Coffman throws down in preview of campaign against Carroll
U.S. Rep. Mike Coffman, an Aurora Republican, previewed his campaign against Democratic challenger state Sen. Morgan Carroll on Sunday at the sixth annual summer barbecue fundraiser thrown by Jim and Joy Hoffman at their Greenwood Village home.
“The challenges going forward, it’s going to be tough,” Coffman told the crowd of some 250 supporters. “But I want to continue as the only veteran in the Colorado delegation, as the only member of Congress to have served in both Iraq wars.”
Staying on the offensive regarding the VA hospital under construction in Aurora amid tremendous cost over-runs, Coffman said, “We’ve got to clean up the VA, and I’m going to continue leading that fight in the Congress.” Carroll has charged that Coffman, who heads a subcommittee charged with overseeing the VA, has failed to exercise that oversight effectively, but Coffman and his allies have scoffed at her attacks.

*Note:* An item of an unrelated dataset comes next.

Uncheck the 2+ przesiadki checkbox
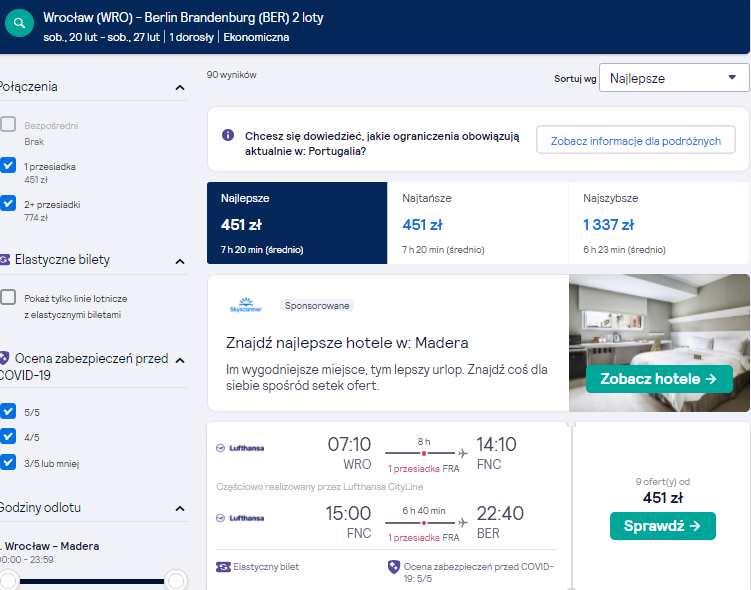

Later, turning his attention to Carroll, Coffman acknowledged that it was “going to be a tough race.” His opponent, he said, was Carroll, “a personal-injury attorney.” As the crowd groaned, he quickly added, “and there’s nothing wrong with that. I think that industry, or that profession, has an important role to play in our society. But there are bad apples within that profession, and Morgan Carroll has done her best to represent those bad apples in the State Legislature.”

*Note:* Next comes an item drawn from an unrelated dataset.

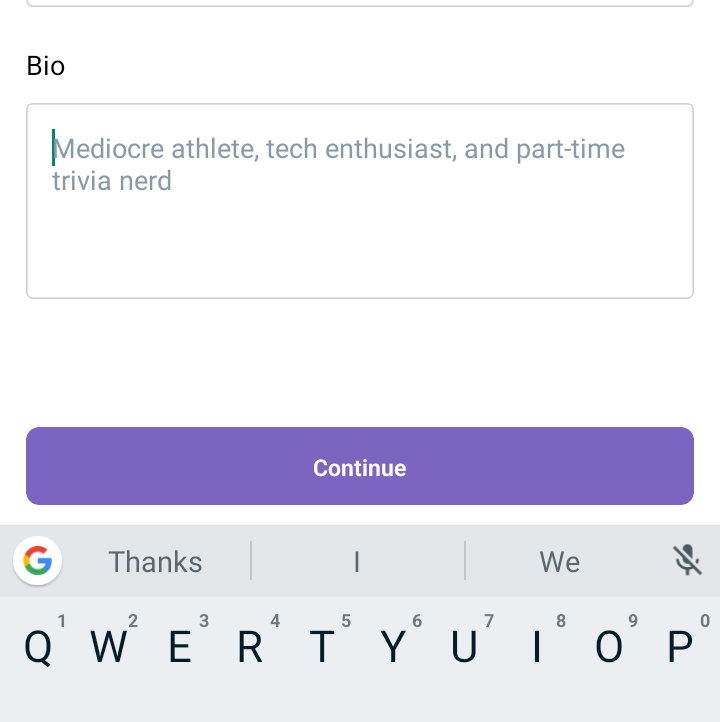Click the Bio field label

click(x=46, y=66)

“She wants to do to America what she’s done to Colorado,” Coffman continued. “What she needs to do in Colorado is help clean up the messes that she’s created here, that have hurt this economy, that have hurt jobs, that have hurt Colorado’s working families. I look forward to a spirited race,” he said, and then repeated his characterization: “Because Morgan Carroll, representing the bad apples of that industry has created a lot of IOUs there and you can bet she’s going to raise a lot of money from them, so I need all your help.”
Coffman easily won a fourth term in the 6th Congressional District last year against challenger Andrew Romanoff in what was pegged as among the most competitive races in the country. Both sides have said the same about the contest to represent the nearly evenly divided district in next year’s election.